3 Can Livestock Adapt to Climate Change?

Returning to our original question – can livestock adapt? When environmental conditions change, an animal’s ability to cope (or adapt) to the new conditions is determined by its ability to maintain essential functions and oxidative metabolism (Pörtner and Knust 2007). As we have discussed, environmental stressors brought about by climate change include reductions in available feed and water, changes in temperature and an increase in extreme events. The individual stress response to these challenges is influenced by a number of factors including species, breed, previous exposures to the stressor, health status, levels of performance, body condition, metabolic state (e.g. pregnant, lactating), mental state and age. To further complicate things, the stressors may be acute, sudden changes (usually short term, e.g. hours to days) in weather, or chronic, prolonged (weeks to months) exposure to stress. Animal responses to acute and chronic stressors may be very different. If we are looking for animals adapted to climate change do we select for acute or chronic stress? Given the earlier premise that selection for extremes is difficult, selection should probably focus on chronic environmental stress.

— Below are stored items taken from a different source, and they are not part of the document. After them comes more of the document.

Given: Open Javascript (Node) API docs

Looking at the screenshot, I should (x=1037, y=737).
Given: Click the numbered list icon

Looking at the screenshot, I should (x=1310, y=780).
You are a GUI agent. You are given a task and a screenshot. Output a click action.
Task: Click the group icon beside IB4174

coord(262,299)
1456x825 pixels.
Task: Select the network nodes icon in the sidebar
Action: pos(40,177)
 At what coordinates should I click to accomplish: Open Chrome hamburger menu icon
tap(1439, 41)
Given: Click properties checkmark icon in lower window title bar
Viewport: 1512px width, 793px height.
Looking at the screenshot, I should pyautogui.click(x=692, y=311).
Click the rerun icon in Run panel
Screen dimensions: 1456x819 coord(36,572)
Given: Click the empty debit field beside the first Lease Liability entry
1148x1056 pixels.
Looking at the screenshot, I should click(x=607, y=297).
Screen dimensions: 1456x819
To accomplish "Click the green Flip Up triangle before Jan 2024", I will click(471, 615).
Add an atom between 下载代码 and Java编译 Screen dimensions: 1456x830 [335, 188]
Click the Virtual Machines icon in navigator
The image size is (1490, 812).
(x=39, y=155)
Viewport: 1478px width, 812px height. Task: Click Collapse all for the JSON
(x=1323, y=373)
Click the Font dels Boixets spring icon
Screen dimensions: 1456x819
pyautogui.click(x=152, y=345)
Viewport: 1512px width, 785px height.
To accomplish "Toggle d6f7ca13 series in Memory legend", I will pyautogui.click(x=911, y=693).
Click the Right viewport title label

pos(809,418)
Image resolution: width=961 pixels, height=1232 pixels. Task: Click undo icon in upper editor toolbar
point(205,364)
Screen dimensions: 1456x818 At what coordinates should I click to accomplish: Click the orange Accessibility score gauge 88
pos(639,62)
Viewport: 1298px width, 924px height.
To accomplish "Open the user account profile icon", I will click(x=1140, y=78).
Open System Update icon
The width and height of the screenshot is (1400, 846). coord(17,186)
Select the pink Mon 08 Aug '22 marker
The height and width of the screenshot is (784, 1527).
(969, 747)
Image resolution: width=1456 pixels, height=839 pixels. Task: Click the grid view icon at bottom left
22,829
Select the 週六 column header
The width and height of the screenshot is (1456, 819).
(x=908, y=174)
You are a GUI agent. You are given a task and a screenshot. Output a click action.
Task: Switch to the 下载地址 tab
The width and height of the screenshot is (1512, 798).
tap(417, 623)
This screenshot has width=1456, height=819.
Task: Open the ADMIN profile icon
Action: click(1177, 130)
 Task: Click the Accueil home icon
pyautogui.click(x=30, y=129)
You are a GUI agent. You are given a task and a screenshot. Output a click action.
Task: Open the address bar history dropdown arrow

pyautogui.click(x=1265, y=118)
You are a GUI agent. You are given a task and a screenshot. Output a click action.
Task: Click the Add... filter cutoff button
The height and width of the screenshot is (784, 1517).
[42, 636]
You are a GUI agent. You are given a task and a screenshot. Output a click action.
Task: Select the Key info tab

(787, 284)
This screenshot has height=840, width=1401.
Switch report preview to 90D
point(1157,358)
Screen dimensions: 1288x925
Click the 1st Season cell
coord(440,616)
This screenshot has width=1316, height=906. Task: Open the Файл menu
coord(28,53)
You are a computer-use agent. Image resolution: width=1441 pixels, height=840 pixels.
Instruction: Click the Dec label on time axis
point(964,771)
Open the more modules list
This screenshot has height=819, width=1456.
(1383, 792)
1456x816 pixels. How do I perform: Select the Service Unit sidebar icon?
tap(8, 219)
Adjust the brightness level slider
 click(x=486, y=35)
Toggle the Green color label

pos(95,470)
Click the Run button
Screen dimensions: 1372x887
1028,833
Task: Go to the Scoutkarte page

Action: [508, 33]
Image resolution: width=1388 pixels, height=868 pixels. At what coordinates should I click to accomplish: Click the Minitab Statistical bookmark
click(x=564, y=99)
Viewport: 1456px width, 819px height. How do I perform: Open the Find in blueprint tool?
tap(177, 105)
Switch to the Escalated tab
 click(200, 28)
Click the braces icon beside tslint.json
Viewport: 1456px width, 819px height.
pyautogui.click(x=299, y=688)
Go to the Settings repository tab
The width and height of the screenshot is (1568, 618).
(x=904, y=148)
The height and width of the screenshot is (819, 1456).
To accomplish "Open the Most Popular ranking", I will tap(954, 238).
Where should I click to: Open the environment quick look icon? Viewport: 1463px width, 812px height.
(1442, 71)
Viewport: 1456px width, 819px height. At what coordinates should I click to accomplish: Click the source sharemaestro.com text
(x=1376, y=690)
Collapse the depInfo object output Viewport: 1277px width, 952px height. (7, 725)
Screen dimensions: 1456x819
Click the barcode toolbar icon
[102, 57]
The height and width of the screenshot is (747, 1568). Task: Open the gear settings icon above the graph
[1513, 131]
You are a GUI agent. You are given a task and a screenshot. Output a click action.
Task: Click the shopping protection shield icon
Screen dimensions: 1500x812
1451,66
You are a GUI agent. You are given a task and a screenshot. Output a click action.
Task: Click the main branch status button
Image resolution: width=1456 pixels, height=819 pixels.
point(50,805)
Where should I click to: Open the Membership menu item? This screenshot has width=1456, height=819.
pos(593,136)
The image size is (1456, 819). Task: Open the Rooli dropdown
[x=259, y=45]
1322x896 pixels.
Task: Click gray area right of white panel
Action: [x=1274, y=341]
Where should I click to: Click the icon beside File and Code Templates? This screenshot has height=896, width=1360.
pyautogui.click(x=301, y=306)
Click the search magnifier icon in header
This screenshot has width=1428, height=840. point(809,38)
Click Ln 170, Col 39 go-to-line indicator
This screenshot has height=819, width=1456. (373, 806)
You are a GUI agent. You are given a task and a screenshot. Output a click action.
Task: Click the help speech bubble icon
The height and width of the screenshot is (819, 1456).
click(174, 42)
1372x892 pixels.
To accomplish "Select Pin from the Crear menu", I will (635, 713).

If an animal is not acclimated or adapted, then its physiological, behavioural and metabolic responses will most likely be different to when it is acclimated or in adapted. It is important therefore, while discussing animal adaptation, to understand that animal responses to a given set of stressors may change over time as the animal adjusts. It is possible that acclimatisation or adaptation may alleviate the stress response (Kassahn et al. 2009), but performance may not return to prestress levels. And this is the conundrum that livestock producers face. Adaptation is often at the expense of performance, and survivability is often better in ‘low’-performance animals because their input needs (especially feed) are not high.

4 Conclusion

There is little doubt that climate change will have an impact on livestock performance in many regions and for most predictive models the impact will be detrimental. The real challenge is how do we mitigate and adapt livestock systems to a changing climate. Should the focus be on animal adaptation or an overall adaptation of the systems involved? Farmers need to adapt and invoke strategies that will reduce the impact of climate change. The capacity of animals to adapt in the short to medium term will be limited primarily by their genetics. However, financial resources and management capacity will have a major role. Adaptation to prolonged stressors will most likely be accompanied by a production loss, and input costs may also increase. Increasing or maintaining current production levels in an increasingly hostile environment is not a sustainable option. It may be wiser to look at using adapted animals, albeit with lower production levels (and also lower input costs), rather than try to infuse ‘stress tolerance’ genes into a non-adapted breed. This may be contrary to government policies and can be counter intuitive. It is not always easy to convince someone that they are better off with a cow that produces 9 L of milk per day versus one that produces 20 L. Perhaps a better solution is to change species, e.g. use goats instead of cattle. Animal adaptation is one part of the solution but it is not the solution to protect food resources in a changing climate.